## Stored records:
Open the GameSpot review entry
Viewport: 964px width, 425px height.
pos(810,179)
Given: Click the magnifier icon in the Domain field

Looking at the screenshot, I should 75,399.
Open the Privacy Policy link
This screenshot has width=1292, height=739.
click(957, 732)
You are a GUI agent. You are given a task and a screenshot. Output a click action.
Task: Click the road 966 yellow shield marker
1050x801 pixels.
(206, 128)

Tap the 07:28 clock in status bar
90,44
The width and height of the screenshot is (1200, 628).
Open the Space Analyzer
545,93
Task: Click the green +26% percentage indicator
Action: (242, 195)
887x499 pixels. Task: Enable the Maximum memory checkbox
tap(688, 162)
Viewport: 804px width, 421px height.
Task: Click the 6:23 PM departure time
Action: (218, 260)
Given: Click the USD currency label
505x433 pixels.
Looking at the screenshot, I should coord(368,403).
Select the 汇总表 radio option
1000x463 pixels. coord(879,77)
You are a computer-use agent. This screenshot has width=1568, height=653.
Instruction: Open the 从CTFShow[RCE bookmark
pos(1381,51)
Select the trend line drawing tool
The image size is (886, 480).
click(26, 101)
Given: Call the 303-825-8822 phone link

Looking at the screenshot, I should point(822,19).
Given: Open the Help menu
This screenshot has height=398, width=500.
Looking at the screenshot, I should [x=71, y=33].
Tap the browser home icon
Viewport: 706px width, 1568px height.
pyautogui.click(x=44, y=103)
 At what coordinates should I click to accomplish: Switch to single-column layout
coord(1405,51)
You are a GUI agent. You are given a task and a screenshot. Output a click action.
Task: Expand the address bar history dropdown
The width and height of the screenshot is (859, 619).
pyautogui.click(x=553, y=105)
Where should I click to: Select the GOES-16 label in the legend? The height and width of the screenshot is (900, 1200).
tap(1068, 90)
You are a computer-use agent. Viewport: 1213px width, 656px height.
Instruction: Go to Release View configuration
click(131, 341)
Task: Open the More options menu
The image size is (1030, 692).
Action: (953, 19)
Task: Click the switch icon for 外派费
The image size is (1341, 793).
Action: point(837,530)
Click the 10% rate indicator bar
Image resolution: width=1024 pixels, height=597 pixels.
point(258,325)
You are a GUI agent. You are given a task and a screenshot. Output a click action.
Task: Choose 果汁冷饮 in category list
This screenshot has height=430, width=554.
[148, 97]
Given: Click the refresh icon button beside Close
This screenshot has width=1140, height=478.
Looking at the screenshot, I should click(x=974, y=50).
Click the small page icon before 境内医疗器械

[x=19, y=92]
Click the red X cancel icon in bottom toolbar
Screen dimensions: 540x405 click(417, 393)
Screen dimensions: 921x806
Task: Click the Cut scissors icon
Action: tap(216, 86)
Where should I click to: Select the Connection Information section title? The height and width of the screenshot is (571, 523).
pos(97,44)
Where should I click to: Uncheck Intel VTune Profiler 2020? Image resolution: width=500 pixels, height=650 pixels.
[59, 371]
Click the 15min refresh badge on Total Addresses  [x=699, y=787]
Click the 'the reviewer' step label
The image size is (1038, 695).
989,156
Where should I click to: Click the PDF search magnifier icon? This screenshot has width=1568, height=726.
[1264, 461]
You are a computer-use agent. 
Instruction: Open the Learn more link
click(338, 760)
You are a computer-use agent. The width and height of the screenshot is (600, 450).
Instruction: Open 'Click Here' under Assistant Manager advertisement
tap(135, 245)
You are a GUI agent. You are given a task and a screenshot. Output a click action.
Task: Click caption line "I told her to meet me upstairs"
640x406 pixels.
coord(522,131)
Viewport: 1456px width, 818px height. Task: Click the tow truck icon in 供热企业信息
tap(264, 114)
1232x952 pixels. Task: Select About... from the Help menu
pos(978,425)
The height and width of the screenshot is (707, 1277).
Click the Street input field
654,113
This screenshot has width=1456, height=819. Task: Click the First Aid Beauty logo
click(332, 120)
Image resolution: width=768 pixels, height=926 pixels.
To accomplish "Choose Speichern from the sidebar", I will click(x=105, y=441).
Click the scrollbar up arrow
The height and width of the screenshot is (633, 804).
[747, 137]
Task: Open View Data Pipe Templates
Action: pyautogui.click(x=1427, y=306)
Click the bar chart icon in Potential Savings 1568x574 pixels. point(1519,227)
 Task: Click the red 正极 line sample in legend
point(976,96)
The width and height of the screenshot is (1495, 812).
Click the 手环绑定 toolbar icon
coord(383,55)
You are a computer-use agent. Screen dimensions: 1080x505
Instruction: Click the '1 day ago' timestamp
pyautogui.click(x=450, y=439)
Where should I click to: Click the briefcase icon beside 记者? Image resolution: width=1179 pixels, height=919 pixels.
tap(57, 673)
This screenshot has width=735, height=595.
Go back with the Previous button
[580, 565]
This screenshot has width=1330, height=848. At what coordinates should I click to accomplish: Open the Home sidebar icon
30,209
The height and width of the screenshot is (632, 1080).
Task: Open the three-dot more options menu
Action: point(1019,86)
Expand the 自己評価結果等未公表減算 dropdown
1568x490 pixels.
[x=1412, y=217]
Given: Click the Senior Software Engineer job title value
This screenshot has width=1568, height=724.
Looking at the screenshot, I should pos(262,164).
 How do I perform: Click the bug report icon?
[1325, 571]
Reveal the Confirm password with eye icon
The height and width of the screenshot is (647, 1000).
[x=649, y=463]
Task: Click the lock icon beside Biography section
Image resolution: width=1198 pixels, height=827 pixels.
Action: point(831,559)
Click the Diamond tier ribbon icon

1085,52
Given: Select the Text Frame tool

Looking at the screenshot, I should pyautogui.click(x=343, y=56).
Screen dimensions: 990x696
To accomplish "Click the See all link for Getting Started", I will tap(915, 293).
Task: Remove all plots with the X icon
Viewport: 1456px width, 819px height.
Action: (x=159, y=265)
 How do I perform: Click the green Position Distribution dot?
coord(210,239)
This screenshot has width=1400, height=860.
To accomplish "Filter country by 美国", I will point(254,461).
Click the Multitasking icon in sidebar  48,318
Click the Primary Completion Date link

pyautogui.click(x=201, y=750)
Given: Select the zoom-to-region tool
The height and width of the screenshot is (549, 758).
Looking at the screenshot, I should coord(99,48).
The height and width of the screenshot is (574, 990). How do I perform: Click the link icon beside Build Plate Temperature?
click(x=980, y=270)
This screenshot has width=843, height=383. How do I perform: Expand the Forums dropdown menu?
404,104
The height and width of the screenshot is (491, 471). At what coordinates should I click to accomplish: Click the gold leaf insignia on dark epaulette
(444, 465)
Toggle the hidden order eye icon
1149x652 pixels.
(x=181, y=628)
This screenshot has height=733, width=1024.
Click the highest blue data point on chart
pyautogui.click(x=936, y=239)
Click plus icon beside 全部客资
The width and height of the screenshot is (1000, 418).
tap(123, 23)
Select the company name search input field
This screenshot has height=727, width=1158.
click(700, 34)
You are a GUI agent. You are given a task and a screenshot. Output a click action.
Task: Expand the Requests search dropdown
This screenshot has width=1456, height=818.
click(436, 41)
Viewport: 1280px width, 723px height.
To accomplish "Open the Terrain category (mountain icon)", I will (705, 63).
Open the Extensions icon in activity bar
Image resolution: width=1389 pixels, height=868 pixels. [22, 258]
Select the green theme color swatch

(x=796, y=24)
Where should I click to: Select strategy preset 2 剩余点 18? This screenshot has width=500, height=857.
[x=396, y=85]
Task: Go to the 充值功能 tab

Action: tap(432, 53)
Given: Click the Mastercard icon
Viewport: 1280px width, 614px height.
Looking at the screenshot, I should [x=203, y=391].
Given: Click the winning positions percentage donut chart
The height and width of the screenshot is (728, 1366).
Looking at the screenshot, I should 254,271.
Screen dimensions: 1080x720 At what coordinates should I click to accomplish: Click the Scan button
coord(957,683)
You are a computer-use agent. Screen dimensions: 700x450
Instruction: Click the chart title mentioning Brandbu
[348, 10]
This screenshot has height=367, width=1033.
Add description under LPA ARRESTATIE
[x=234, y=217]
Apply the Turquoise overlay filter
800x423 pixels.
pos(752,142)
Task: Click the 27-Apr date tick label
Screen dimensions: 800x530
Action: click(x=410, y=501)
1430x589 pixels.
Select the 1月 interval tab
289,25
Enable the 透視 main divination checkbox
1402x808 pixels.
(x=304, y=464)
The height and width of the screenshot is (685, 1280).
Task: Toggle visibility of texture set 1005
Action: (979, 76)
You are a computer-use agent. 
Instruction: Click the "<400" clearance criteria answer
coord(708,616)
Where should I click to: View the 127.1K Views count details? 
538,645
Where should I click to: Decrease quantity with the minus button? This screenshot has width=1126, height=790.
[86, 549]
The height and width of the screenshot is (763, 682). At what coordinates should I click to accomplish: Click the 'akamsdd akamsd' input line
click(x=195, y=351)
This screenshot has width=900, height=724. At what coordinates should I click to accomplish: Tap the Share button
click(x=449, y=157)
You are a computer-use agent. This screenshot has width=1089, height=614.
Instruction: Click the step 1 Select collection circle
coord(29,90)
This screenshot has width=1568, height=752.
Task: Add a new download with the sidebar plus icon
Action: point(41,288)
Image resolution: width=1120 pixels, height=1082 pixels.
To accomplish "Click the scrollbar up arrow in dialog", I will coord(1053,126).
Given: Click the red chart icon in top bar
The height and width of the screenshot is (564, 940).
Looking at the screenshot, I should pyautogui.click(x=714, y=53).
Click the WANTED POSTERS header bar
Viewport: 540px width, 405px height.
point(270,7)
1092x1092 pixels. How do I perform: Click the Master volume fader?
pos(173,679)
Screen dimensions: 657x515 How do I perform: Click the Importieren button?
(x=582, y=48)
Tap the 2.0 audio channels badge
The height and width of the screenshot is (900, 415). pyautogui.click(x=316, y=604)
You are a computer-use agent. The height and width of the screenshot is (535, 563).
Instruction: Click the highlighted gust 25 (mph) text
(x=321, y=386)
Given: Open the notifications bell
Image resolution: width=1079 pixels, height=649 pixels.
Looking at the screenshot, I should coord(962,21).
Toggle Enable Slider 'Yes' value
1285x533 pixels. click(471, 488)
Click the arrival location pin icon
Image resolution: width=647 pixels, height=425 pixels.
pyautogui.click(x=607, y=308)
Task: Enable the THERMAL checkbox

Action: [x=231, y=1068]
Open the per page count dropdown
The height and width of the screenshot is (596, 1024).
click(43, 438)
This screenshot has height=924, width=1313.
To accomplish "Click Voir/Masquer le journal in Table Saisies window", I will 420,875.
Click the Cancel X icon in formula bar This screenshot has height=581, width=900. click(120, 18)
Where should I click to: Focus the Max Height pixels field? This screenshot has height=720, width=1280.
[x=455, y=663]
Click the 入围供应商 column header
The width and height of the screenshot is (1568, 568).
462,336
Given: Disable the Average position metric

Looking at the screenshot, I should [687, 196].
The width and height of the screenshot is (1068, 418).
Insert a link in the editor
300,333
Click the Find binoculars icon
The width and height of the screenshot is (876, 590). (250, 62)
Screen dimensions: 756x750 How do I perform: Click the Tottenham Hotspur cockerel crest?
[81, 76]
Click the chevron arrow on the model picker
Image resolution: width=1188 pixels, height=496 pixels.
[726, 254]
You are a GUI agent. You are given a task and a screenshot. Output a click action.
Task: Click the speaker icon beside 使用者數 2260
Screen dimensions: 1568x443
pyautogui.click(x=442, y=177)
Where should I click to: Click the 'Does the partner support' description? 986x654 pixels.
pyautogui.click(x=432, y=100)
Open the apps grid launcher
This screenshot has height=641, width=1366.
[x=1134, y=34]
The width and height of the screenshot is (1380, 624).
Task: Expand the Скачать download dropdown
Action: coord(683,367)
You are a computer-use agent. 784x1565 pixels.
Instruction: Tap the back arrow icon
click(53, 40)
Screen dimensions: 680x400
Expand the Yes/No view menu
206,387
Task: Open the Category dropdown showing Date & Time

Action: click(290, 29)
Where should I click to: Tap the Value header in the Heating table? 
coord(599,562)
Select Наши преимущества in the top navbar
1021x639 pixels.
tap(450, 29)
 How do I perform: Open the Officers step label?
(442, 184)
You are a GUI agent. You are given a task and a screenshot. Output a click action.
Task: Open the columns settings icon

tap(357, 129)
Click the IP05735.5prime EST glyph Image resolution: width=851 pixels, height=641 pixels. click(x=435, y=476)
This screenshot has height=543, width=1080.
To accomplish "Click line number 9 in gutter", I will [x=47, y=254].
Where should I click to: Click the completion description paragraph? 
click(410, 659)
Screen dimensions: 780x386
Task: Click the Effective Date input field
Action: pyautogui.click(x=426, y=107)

## EXERCISE REQUIREMENTS:
What you return must be an exact retyping of the lines above starting at the line with "Select the 汇总表 radio option" and ending at the line with "Select the trend line drawing tool", and nothing besides.

## COMPLETED TASK:
Select the 汇总表 radio option
1000x463 pixels. coord(879,77)
You are a computer-use agent. This screenshot has width=1568, height=653.
Instruction: Open the 从CTFShow[RCE bookmark
pos(1381,51)
Select the trend line drawing tool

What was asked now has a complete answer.